She tries again. “Where were you, Barnabas?”
He takes a few steps toward the fireplace, unable to look at her. “It doesn’t matter where I was,” he says. “The important thing is that I heard her, that’s all.”
She follows him across the room, relentless: “I think where you were might very well have something to do with why Sarah tried to contact you. Where were you, Barnabas?”
By the way, the blocking is just amazing in this scene. Like almost every soap opera scene, it’s just two people in a room, talking. They could have had this whole conversation sitting down in the armchairs. But instead, Barnabas is on his feet, stepping away from this mad woman who’s pressing him to admit what he’s done, and she’s chasing him around the room.
That’s pretty much basic stagecraft — even the director of a high-school play would be able to figure out how to do that. But it’s remarkable here, because soap opera directors in the 60s just didn’t bother to set up shots like that.

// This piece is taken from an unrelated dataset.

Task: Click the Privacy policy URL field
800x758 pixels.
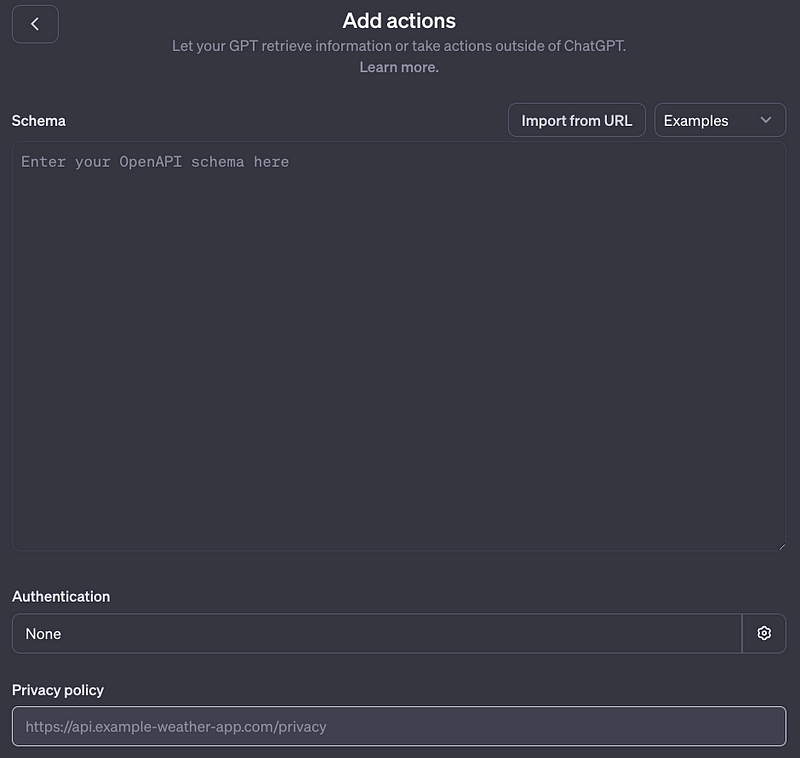Action: click(398, 726)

Here’s a December 1967 episode of Love Is a Many Splendored Thing, where they have a very similar scene — a woman who clearly has something to hide is being asked a series of pointed questions — but they do practically the entire four-minute scene sitting down.
At one point, the woman gets up, picks up a cigarette and sits down on a sofa to light it, but it doesn’t mean anything. It feels like the actress just wanted a cigarette, and if it’s 1967 and you want a cigarette, nobody stops you.

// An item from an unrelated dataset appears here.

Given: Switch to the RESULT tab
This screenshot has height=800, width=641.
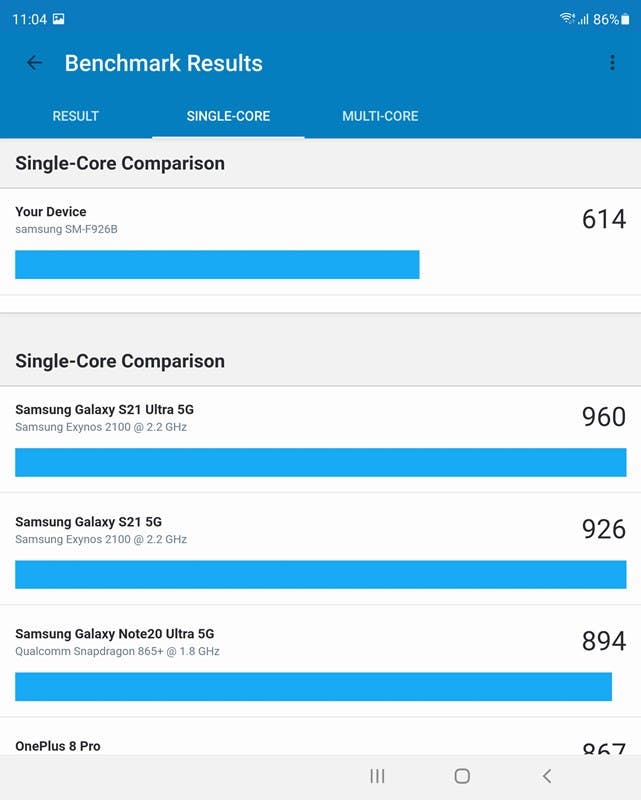Looking at the screenshot, I should (75, 116).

But when Dark Shadows is good, they actually pay attention to blocking and setting up interesting shots. This is good Dark Shadows.
Okay, back to the scene. Barnabas admits that he went to Maggie’s room the other night, planning to kill her. But he heard Sarah singing, and he couldn’t go through with it. Julia is amazed.
Julia: Do you mean that Sarah actually stopped you from killing Maggie?
Barnabas: I told you. I heard the song that she used to sing, and I began looking for her.
Julia: Well, why didn’t you kill Maggie first, and then look for her?
I’d like to take a moment, just to let that line of dialogue sink in.
“Why didn’t you kill Maggie first, and then look for her?”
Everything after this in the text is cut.